In winter, the branches were mystical, as the bareness revealed how strangely they twisted from the trunk. Snow collected in the joints of the branches. The white abyss of winter seemed to void the cherry tree during the cold, dark months, and I anxiously awaited warmer days ahead.
When spring arrived, the snow on the old cherry tree melted and the ground thawed. Thick, cold rain soaked the waking world, and soon after, the old cherry tree blossomed white. Shafts of dawn light shined over the white clusters, and it was as if tiny clouds had set in, covering the once naked branches. Then the little, white flower petals fell, covering the newly green, supple lawn. The blossoms were fleeting, stayed only for a moment it seemed. But the rich fragrances lingered in the air and the infinitesimal green buds that crystallized and grew were a promise of summer’s bounty.

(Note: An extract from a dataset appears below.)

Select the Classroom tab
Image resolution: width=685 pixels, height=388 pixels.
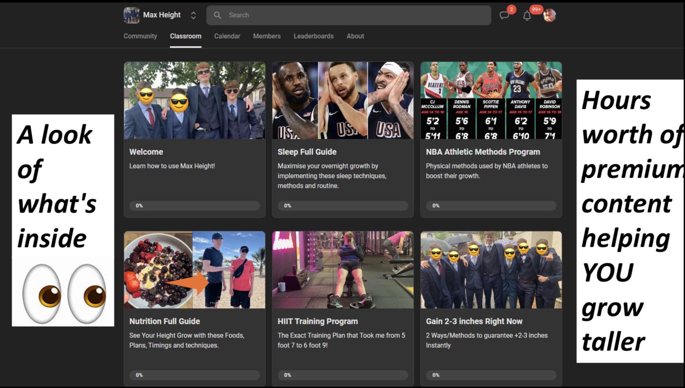coord(186,36)
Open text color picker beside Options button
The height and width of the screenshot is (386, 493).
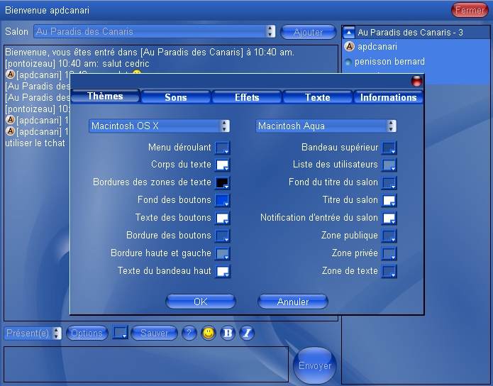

In the long, sultry, summer days, the green buds morphed into plump, dark sweet cherries. I climbed the old cherry tree on those summer days just to see how high I could go, staring into the endless blue sea above. I would walk across and hang down from sturdy branches, enjoying nature’s playground.
In the twilight of summer, the cherries rotted, and I knew my carefree days were coming to an end. I watched as the green leaves leached red, until turning dark as the bark on the old cherry tree. Then they fell, collecting on the ground just as the white blossom petals in the spring.
Autumn brought dwindling days and cooler nights, but my playful intrigue with the old cherry tree was not done. I pulled on a sweater and ran outside to pile the umber-brown, crunchy leaves. After diving into the pile of decay, I lay there gazing through the skeletal branches at tumbling clouds in the blue vault, a cool breeze gathering a few of the leaves to scatter.
On autumn nights, when a harvest moon sat yellow in the sky, shadows bent through my bedroom windows and formed like ominous Rorschach inkblots on my walls. The eerie shapes set a troubled feeling in me, and I knew the long nights of winter were lurking.
As the seasons pooled, eddied, and were swept along in the grand river of time, they took with them my youth and the old cherry tree. No longer does it stand outside my bedroom window. Sometimes I wonder, has it all been a dream, something neither past nor present, merely a feeling submerged in my subconscious? But when summer returns, and those plump, rich, dark cherries are ripe, I’ll find a cherry tree and pick one down, graze my finger across the velvety skin of the fruit, and take a bite. The bittersweet flavor brings back the memories of my playful youth. I savor the taste of those carefree days, and I am reminded that it was all much more than a dream. It was a life lived, one of countless others; and I know that as one life ends, another begins, no worse or better, only different in nature.
And so, where once there stood outside my bedroom window an old cherry tree, now is a bed of lilacs, whose beauty, fragrance, and eventual memory are no worse or better, only different in nature.